Entra y enfrenta un salón de muebles polvorientos asperjados por la luz vaga de una vela, y hasta el fondo define un reducto gracias al fuego de una chimenea. Avanza ingrávido estilando gotas de lluvia sobre las baldosas dispuestas por un geómetra perverso.

Instantes después queda frente a una mesa sobre la cual danza un pabilo en una plasta de cebo junto a un pergamino donde seca la tinta. Maese Jámblico se inclina para leer, repasa las hiladas de grafías sobre el papel que lucen como patas de hormigas amontonadas, estupefacto expulsa un suspiro, pues contempla la semilla geminal sobre la justificación racional de la teúrgia y de la existencia de dos almas en el humano. Ese hálito divino en los hombres que ha buscado durante años y del cual escribió un tratado como autor anónimo por desconfiar en que la idea surgía de su intelecto.

Acude al primer folio y lee que el título es “Sobre los misterios de los egipcios”, sin pudor se sienta en una klismos con un respaldo que evocaba a una bestia ancestral bostezando, dispuesto a corregir el grimorio. Sumergido en su afán no descubre a tiempo la figura gibosa impregnada de dignidad de un anciano que irrumpe de pronto en el salón, el hombre se descubre la cabeza dejando a la vista los cabellos escurridos que chispean por las gotas de lluvia y las facciones de camello barbado. Luego avanza arrastrando el hábito mojado que vuelve lodo al polvo del piso.

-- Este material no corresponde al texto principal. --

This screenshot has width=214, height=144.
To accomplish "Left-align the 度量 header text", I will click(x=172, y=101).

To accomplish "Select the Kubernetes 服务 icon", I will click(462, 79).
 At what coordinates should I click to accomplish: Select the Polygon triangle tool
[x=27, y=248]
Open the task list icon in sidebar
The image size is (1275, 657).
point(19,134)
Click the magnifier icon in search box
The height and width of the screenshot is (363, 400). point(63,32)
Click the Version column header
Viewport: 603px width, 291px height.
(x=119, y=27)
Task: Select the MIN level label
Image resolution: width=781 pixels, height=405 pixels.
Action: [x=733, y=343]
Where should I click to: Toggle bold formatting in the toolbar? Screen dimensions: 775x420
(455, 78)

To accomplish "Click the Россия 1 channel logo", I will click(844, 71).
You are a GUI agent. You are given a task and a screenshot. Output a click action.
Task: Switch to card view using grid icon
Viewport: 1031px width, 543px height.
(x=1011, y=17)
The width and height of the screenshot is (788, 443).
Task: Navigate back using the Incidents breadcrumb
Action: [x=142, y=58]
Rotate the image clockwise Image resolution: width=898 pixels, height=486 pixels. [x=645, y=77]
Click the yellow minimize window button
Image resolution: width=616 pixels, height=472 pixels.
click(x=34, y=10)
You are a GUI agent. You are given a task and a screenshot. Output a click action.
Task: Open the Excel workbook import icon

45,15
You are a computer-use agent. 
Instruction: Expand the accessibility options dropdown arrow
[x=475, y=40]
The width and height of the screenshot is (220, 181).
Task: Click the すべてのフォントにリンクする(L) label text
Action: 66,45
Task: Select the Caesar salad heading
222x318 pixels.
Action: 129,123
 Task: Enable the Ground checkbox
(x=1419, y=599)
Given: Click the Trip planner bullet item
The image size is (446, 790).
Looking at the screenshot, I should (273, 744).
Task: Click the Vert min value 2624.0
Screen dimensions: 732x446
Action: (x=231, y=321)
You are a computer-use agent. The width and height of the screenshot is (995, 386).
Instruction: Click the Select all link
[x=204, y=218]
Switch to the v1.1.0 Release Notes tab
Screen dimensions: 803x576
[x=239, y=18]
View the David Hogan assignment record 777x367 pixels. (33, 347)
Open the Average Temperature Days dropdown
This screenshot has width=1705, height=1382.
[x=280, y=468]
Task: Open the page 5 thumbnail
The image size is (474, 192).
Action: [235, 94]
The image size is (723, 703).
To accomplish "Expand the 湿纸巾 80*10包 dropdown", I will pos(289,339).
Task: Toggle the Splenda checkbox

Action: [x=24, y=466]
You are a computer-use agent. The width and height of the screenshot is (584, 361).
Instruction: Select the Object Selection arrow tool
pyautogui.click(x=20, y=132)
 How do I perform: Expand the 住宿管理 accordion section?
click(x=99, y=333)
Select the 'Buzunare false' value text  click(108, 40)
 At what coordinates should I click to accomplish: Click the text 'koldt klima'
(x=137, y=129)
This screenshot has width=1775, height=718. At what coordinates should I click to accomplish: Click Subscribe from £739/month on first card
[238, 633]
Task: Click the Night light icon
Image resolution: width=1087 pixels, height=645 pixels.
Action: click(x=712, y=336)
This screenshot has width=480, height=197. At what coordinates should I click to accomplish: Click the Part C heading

El filósofo levanta la vista y arrostra la figura recién llegada y se enfoca en sus ojos de ranura. El anciano identifica a la persona que está sentado a la mesa pero Maese Jámblico no reconoce al viejo. 

Estremecido enmudece.

La figura contrahecha aproxima otra klismos a la mesa, se sienta y acerca la vela que ahora bailotea febril; atenaza con sus dedos sarmentosos un cálamo para continuar la escritura. Al mismo tiempo ofrece, con el gesto condescendiente que se realiza al perdonarse uno mismo sus fallos, uno de los legajos para que continué corrigiéndolos y mientras él introduce el cálamo en el pocillo de tinta y escribe, el viejo exclama que él hará lo mismo cuando llegue el momento.

Ocurre que Maese Jámblico confundido por la aseveración del viejo estudia sus facciones deformadas por la pálida luz y es el profano olor a canela, muy de él, que se desprende del cabello mojado lo que hace germinar en su mente la certeza de ser él en el futuro.